Hang in there, kiss a kitten!
Clearly these people don’t know the rules…Never upset the pregnant lady! I hope your shrink will prove cooperative. And I wish I had something useful to sy that would make you feel better. Much luck.
Oh, sweetheart. I’m so sorry. I hope they can get you straightened out.
I wasn’t the emotional type before I got pregnant either. Now, I cry at everything. I’m not pregnant anymore and I’m not breastfeeding either. WTF? Too bad you can’t sit down and have a drink while preggers, huh?
Remember that allergist appointment I had with my tween? I statrted to cry during that one as well. I know I’m not pregnant, was more midcycle but it was morte reliving a very stressful summer in which I literally was scared my son would get an (asthma) attack and wouldn’t survive. The lack of swift care by physicians (Scripps), the still unknown reason for these attacks, all very frustrating. After the initial tears I had to keep it together thru out the hour long visit. Then I went to the bathroom and let it all pour out. Julian understood why. He hsd had the same fear.
Hugs. I am sorry that today didn’t go as planned.

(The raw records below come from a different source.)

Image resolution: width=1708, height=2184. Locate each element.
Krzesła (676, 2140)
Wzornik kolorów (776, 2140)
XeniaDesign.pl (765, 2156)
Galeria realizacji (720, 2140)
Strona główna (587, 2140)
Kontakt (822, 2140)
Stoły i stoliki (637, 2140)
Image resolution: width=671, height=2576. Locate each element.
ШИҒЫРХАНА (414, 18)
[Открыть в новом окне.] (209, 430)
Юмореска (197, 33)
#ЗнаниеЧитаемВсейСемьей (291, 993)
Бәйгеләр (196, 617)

I hope the shrink gives you what you need tomorrow.
And yes. Pregnancy has brought the tears to me, too. I hate, hate, hate to cry.
*hugs* I paid out of pocket to go to a women’s mood disorders clinic at UCLA because I got so fed up with conflicting and idiotic advice. I think trying to get all of that settled was the most dramatic part of my pregnancy thus far. (And I find it REALLY odd that your doctor would prescribe Zoloft and not Prozac, since they’re in the same class of drugs and most of the docs I met with suggested them equally, or even Prozac more so!) I’ll be thinking you good thoughts tomorrow for your appointment!
At Sharp they initially told me that I would have to pay upfront $435 for the appointment if it wasn’t in network for my insurance. And I have a PPO. WTF? Adam called our insurance and it was in network, so I just gave them my info and left it at that. If I would have known that I would be here, I probably would have done it all differently. But who knew I couldn’t take Zoloft?